# MTH UP Challenger question



## Vindy (May 16, 2010)

This has been driving me crazy for awhile now. I just got my backyard set up back up and running after a 5 year shutdown due to work and other things. BUT the problem is all the Loco's I want now are not being produced anymore hehe. Bad luck I guess. Been looking to get my hands on a MTH Daylight or Challenger. Today my question is about the challenger. I'm trying to find a Union Pacific Challenger, now I have seen a few around on Ebay, but they are always those all gray challengers. The one I am really in love with is black with the gray noise. But I cannot even find this one in old catalogs or anything.. I can't find any information on it. I'm hoping someone on here will be able to help me find more information on this paint job.

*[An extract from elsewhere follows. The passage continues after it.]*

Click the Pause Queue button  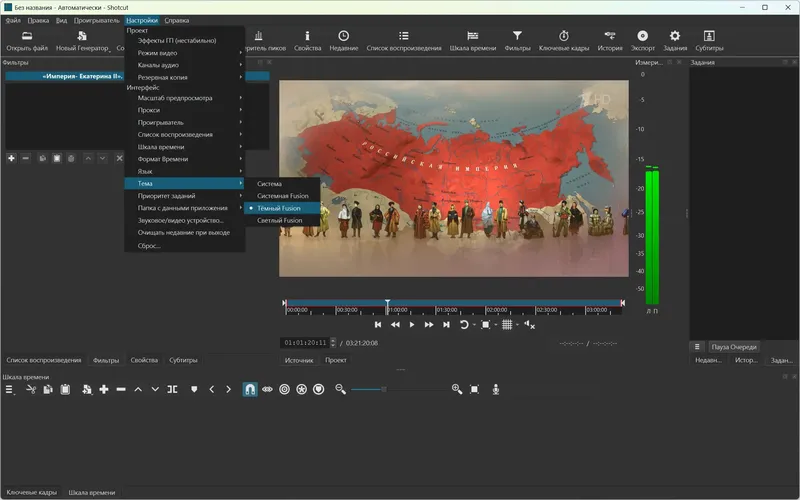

Here are some pictures to show you what I mean.

This is the gray UP challenger that I always see and is listed in the catalog 






This is the black / gray noise paint that I like, But do not see listed in any catalog.

 



anyone have any information on this?


----------



## blueregal (Jan 3, 2008)

Those come up once in awhile as well, on Evil Bay, you just have to continually watch for them. Get yourself a Triplex, truly amazing engine, and as I understand, is one of the better ones now being offered!! Believe there was one of those offered by a seller in the last couple of weeks. Regal 

Vindy, unlock your email, I know where there might be one for sale!! Or get ahold of Me through this email. I have someone and a phone number who had one for sale here a couple three weeks ago, brand new!!


----------



## claus (Dec 27, 2007)

Has anybody produced a Union Pacific FEF in G Gauge? I have a Lionel Legacy O Gauge version and love it.


----------



## Vindy (May 16, 2010)

I sent you a message Blue, let me know if you receive it. Thanks!


----------



## blueregal (Jan 3, 2008)

Yep got it and replied to you!! Regal


----------



## Vindy (May 16, 2010)

Yup got your message. Thanks! Ya I don't think anyone makes that UP 844. I wish someone would come out with one, it is an awesome looking engine!


----------



## pryzby1963 (Feb 16, 2008)

You are right! I saw the UP 844 twice in April when it stopped for fuel in Kansas City. 
Gross Bahn Bob


----------



## artgibson (Jan 2, 2008)

Posted By Vindy on 16 May 2010 02:49 PM 
This has been driving me crazy for awhile now. I just got my backyard set up back up and running after a 5 year shutdown due to work and other things. BUT the problem is all the Loco's I want now are not being produced anymore hehe. Bad luck I guess. Been looking to get my hands on a MTH Daylight or Challenger. Today my question is about the challenger. I'm trying to find a Union Pacific Challenger, now I have seen a few around on Ebay, but they are always those all gray challengers. The one I am really in love with is black with the gray noise. But I cannot even find this one in old catalogs or anything.. I can't find any information on it. I'm hoping someone on here will be able to help me find more information on this paint job.

Here are some pictures to show you what I mean.

This is the gray UP challenger that I always see and is listed in the catalog 






This is the black / gray noise paint that I like, But do not see listed in any catalog.
It is the Clinchfield .
 



anyone have any information on this? 


I am a member of our train club here in Houston. We may have the Challenger available that you are looking for. A Club member passed away a nd left one to our Club. It has never been run and if you are interested you can respond to this post.
Art


----------